Londra Meydan Sofrası Restaurant’ın ortağı Orhan Kibaroğulları, İngiltere de bulunan Türk Mutfağı ve restaurantçılığı hakkında çarpıcı açıklamalarda bulundu. Kibaroğullarına göre İngiltere’de yükselişte gibi görünen ‘Türk Mutfağı’nı zor güner bekliyor.
Restaurant işine çocuk yaşta başlayan İstanbul ve Londra da ünlü restaurantlarda bütün görevlerde çalışan, Londra Meydan Sofrası Restaurant’ın ortağı Orhan Kibaroğulları, İngiltere de bulunan Türk Mutfağı ve restaurantçılığı hakkında çarpıcı açıklamalarda bulundu.

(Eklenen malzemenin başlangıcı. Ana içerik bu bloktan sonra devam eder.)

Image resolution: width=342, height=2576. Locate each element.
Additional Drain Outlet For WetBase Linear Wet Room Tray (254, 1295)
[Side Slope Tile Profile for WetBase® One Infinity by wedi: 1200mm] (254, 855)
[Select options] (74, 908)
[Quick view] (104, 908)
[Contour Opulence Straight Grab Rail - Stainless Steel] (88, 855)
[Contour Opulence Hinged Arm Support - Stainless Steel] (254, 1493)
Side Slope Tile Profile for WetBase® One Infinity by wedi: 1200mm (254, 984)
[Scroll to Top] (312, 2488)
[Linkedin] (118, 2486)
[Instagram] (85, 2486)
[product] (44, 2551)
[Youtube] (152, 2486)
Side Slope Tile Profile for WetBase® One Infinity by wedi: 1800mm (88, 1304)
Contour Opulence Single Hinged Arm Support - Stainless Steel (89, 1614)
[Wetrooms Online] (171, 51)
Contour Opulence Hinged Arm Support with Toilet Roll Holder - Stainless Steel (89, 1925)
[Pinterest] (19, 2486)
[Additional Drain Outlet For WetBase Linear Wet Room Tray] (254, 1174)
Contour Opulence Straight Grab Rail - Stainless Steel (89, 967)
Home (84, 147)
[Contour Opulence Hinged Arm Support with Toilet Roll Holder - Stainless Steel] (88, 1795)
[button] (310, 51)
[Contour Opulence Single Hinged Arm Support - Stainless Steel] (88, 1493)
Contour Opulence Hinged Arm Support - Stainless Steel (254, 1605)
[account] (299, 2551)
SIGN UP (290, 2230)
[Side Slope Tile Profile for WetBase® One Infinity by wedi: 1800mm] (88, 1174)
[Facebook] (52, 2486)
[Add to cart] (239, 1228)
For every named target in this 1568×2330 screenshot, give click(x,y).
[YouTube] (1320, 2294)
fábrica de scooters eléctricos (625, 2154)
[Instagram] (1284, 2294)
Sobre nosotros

Kibaroğullarına göre İngiltere’de yükselişte gibi görünen ‘Türk Mutfağı’nı zor güner bekliyor. Orhan Kibaroğulları on yaşında restaurant sektörüne girmiş, mutfak, bulaşık, hazırlık, ocak, komilik, garsonluk ve menajerlik dahil bir restauranta bulunan tüm bölümlerde görev yapmış. Restaurantçılık mesleğine çekirdekten giren Orhan Kibaroğulları’nı 2004 yılında Londra’da bulunan tanınmış bir restaurantlar zinciri, çalışma vizesi alarak transfer etmiş.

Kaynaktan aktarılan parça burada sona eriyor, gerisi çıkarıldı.